It’s something of a rare day when two major papers run columns questioning not the policy of a presidential candidate, but his sanity. First, up, the Washington Post.
One wonders if Republican leaders have begun to realize that they may have hitched their fate and the fate of their party to a man with a disordered personality. We can leave it to the professionals to determine exactly what to call it. Suffice to say that Donald Trump’s response to the assorted speakers at the Democratic National Convention has not been rational.
And then the Toronto Star.
There is an elephant in the election.
It was tiptoed around for a full year by Republicans and Democrats and the media alike. ...
It’s a delicate thing to ask, but the fate of humankind is at stake. Is Donald Trump … OK?
Practically every Republican leader in the nation had a microphone shoved in their face yesterday providing them a golden opportunity: Would you like to detach from the Trump train now that he’s A) attacking Gold Star families, B) declaring that he does/does not know Vladimir Putin personally, C) advocating for the invasion of the Ukraine?
Unfortunately something like 99.9 percent of Republicans decided that “I support the nominee of the party” is still the driving force even when the nominee is attempting to drown the party in raw sewage. And now they get to keep him.
So, having written a new chapter in Profiles in Cowardice, Republicans will find it ever more difficult to detach themselves from this guy.
Why denigrate the parents of a soldier who died serving his country in Iraq? And why keep it going for four days? Why assail the record of a decorated general who commanded U.S. forces in Afghanistan? Why make fun of the stature of a popular former mayor of New York? Surely Trump must know that at any convention, including his own, people get up and criticize the opposition party’s nominee. They get their shots in, just as your party got its shots in. And then you move on to the next phase of the campaign. You don’t take a crack at every single person who criticized you. And you especially don’t pick fights that you can’t possibly win, such as against a grieving Gold Star mother or a general. It’s simply not in your interest to do so
What’s wrong with Trump? Many people have cataloged the possibilities.
“Donald Trump is not of sound mind,” conservative Stephen Hayes wrote two weeks ago in the Weekly Standard.
“Have we stopped to appreciate how crazy Donald Trump has gotten recently?” liberal Ezra Klein wrote last week on Vox.
He “appears haunted by multiple personality disorders,” conservative David Brooks wrote last week in the New York Times.
“We can gloss over it, laugh about it, analyze it, but Donald Trump is not a well man,” Stuart Stevens, chief strategist to Mitt Romney’s 2012 campaign, wrote last week on Twitter.
Stevens, the most prominent political figure to persistently broach the subject, conceded that he is “no doctor or psychiatrist.” But he said in an interview that the available evidence leads to two possible conclusions: either Trump has a substance abuse problem, which appears unlikely, or “there is something definitely off about him.”
“At best, this is a very damaged person,” Stevens said. “And there’s probably something more serious going on.”
But there’s one central issue that has certainly been the most visible through the campaign.
The fact that Trump could not help himself, that he clearly did, as he said, want to “hit” everyone who spoke against him at the Democratic convention, suggests that there really is something wrong with the man.
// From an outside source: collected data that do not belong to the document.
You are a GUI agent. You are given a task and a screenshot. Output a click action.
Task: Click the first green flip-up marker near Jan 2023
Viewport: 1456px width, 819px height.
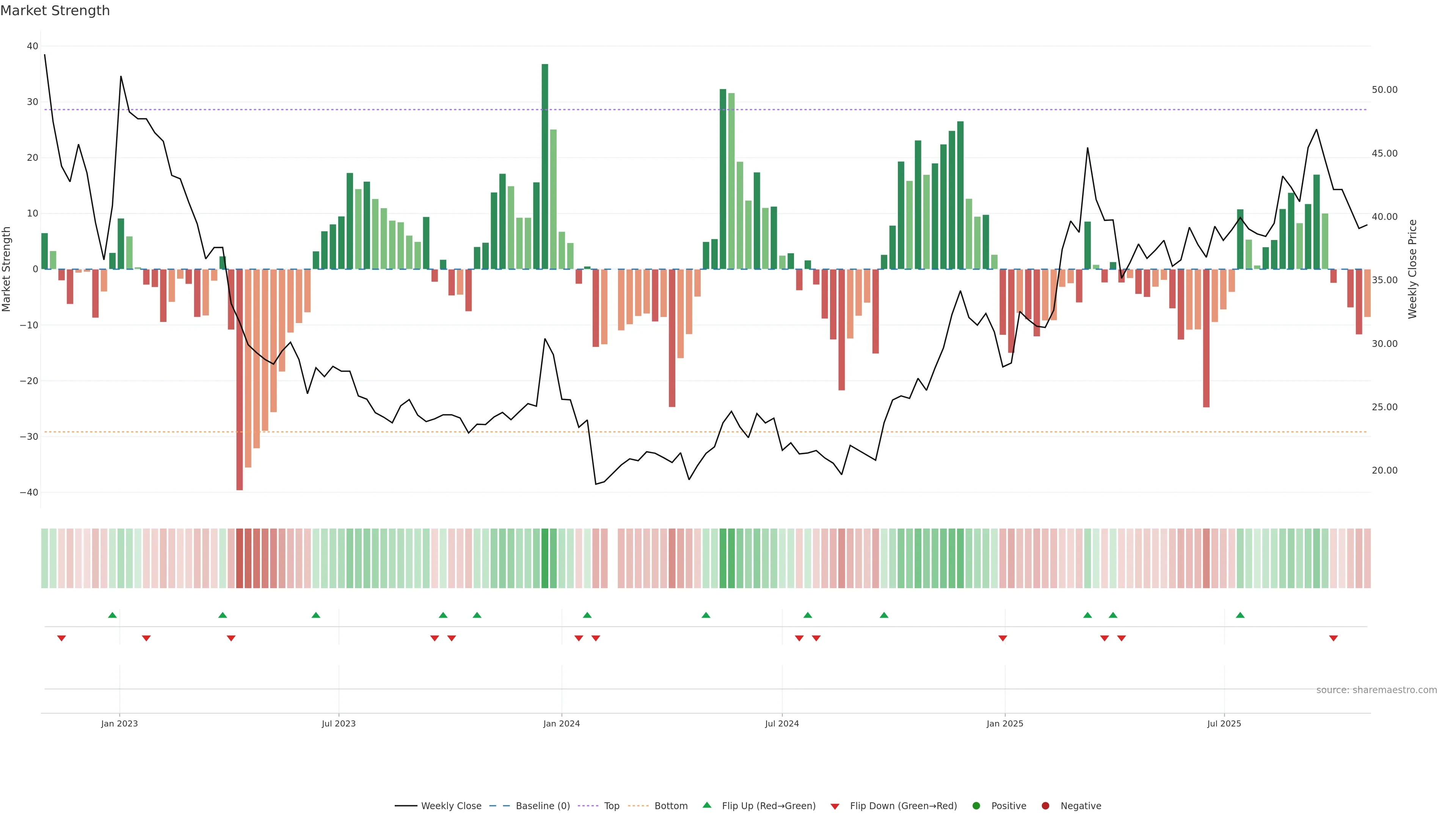point(113,615)
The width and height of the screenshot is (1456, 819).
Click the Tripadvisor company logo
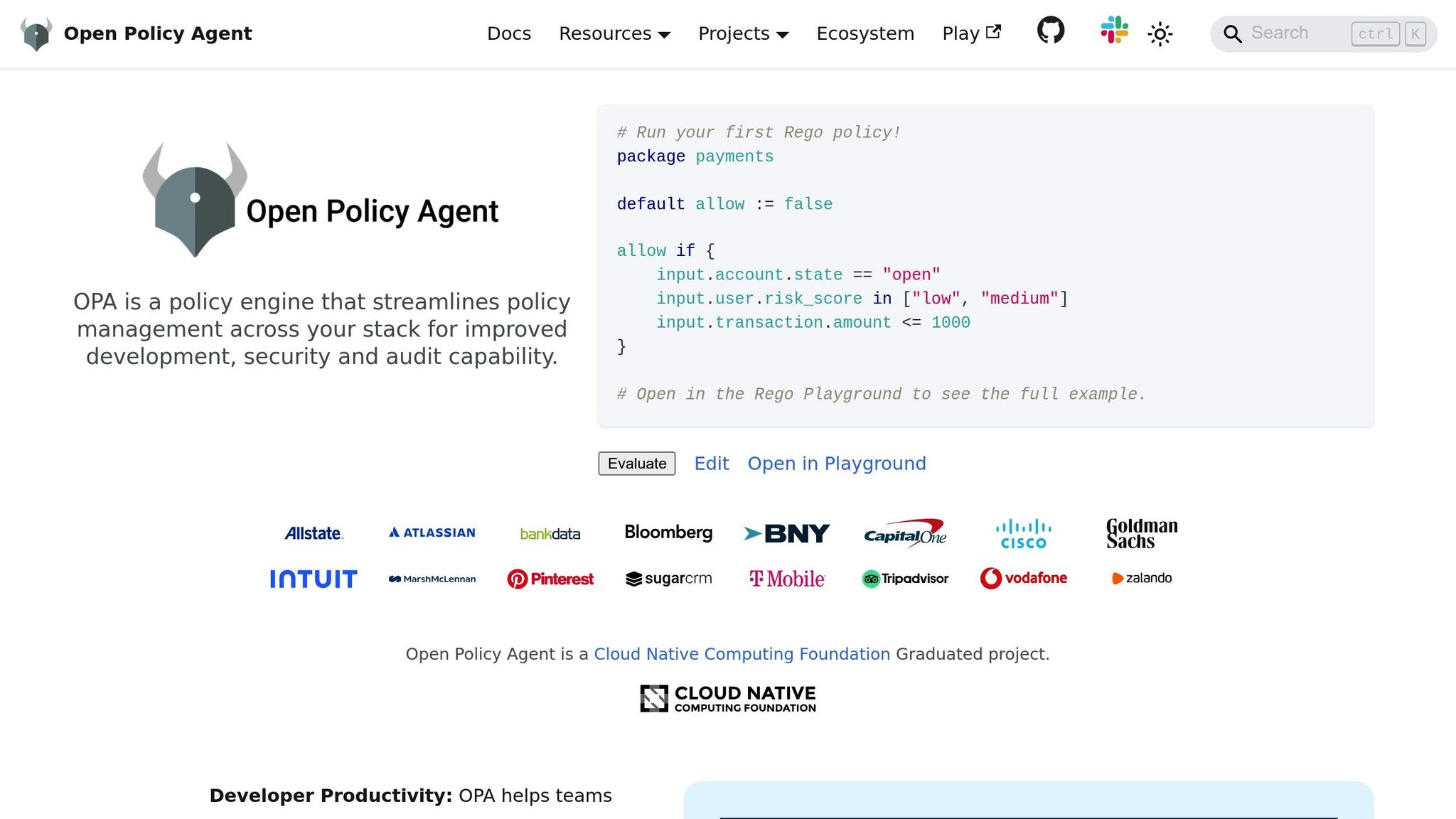pos(904,578)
It is not just that he is incapable of empathy. It is not just that he feels he must respond to every criticism he receives by attacking and denigrating the critic, no matter how small or inconsequential. …
He cannot hold back even when it is manifestly in his interest to do so.
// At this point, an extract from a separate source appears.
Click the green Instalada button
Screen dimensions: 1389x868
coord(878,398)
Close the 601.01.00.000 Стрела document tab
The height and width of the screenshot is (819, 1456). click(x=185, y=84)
But still, all of this is very unofficial diagnosis, and it does have a risk of its own.
“Trump is crazy. And you can’t fix crazy,” Kevin Sheekey, a Bloomberg adviser, told The New York Times on Thursday.
The armchair pathologizing, and breezy use of the C-word, has upset disabled people and their advocates. David Perry, a disability rights journalist, said that “the casual association of behavior we find objectionable or erratic with mental illness spreads stigma.”
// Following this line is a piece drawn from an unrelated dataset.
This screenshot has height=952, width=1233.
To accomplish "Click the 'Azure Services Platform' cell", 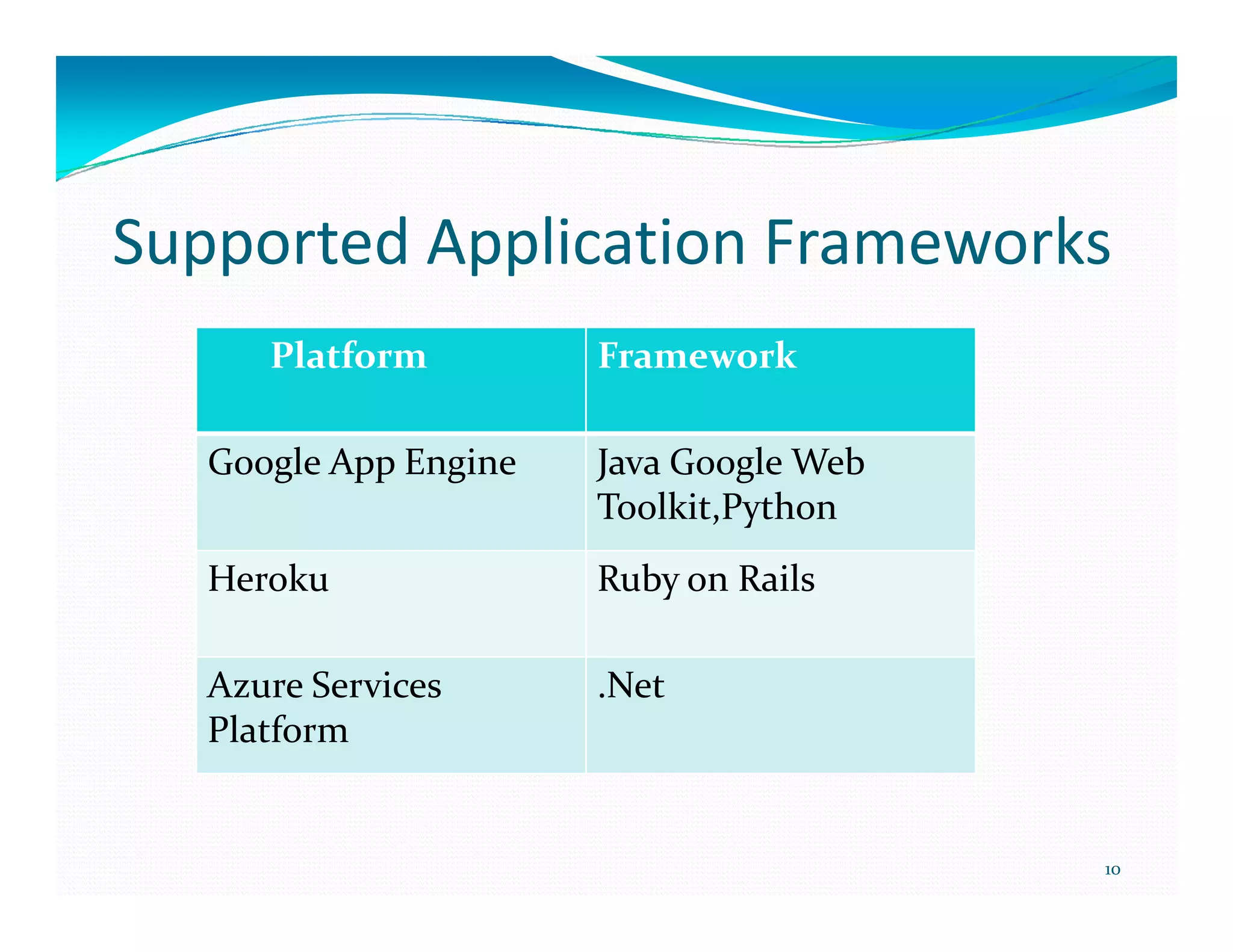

“He’s a liar, he’s a bigot, he makes bad decisions, he’s erratic and unpredictable. That’s what we need to know. Do we need to then extend a diagnosis to go along with that, to make it really objectionable?” Perry said.
Which is a very good point. Trump doesn’t have to be crazy. But listing all the things that are definitely wrong with him each time, does make it seem like a very handy term.
And oh yeah. Guys who didn’t get off the train when the door was open?
In all likelihood, his defects will destroy him before he reaches the White House. He will bring himself down, and he will bring the Republican Party and its leaders down with him. This would be a tragedy were it not that the party and its leaders, who chose him as their nominee and who now cover and shill for this troubled man, so richly deserve their fate.
Enjoy the rest of the trip. It’s starting to seem like it’s going to be a short one.